(BRIEF 1)
Do these statements agree with the Ocean Park post? (a) Ocean Park ranks tenth in popularity among the world's amusement parks. (b) The red pandas lay sleeping on a rock. (c) The exhibits were housed in ordinary pavilions. For each, answer yes or no and quote the deciding words of the post.
(BRIEF 2)
Reproduce the Ocean Park post word for word, beginning at the words "Ocean Park also" and stopping after "eyes. Poor panda.".
(BRIEF 3)
According to the Ocean Park post, how many people go to Ocean Park each year?

Sunday, April 4, 2010

Ian's Thoughts on Ocean Park

Ocean Park is the tenth most popular amusement park in the world. More than five million people go there each year. We visited it recently.

Probably to me, the most unusual thing about it was that instead of normal pavilions and signs, all the exhibits were in pagodas. It was a Cantonese theme. In one of the exhibits we saw all sorts of lizards and reptiles. Other than their inhabitants, the displays were comparatively empty. Most of these glass voids had one large chunk of wood and a drinking bowl as furniture for the lizards. It looked very uncomfortable. I'd hate to be a lizard in that amusement park. It felt like the government didn't give them much money to spend on unnecessary comforts.

Ocean Park also had a panda section. The panda habitat was much better. The red pandas were hyperactive. Swarms of the furry little creatures were scampering all over the place. The giant panda just lay on the rock. It was snoozing. Cameras were flashing in its sleepy eyes. Poor panda.

(RECORDED DATA)

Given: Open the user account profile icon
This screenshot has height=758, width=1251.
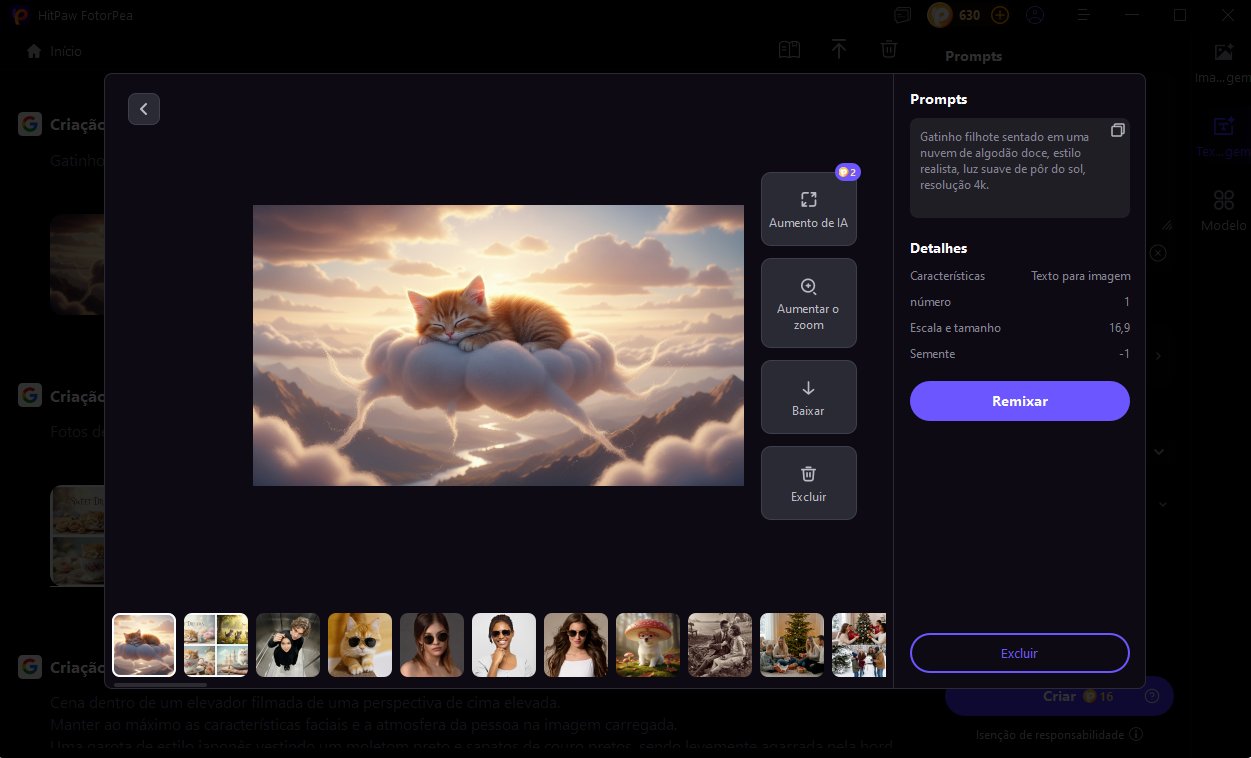Looking at the screenshot, I should (1035, 15).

(FULL SOLUTION 1)
(a) Yes: "Ocean Park is the tenth most popular amusement park in the world."
(b) No: "The red pandas were hyperactive."
(c) No: "instead of normal pavilions and signs, all the exhibits were in pagodas."

(FULL SOLUTION 2)
Ocean Park also had a panda section. The panda habitat was much better. The red pandas were hyperactive. Swarms of the furry little creatures were scampering all over the place. The giant panda just lay on the rock. It was snoozing. Cameras were flashing in its sleepy eyes. Poor panda.

(FULL SOLUTION 3)
More than five million people.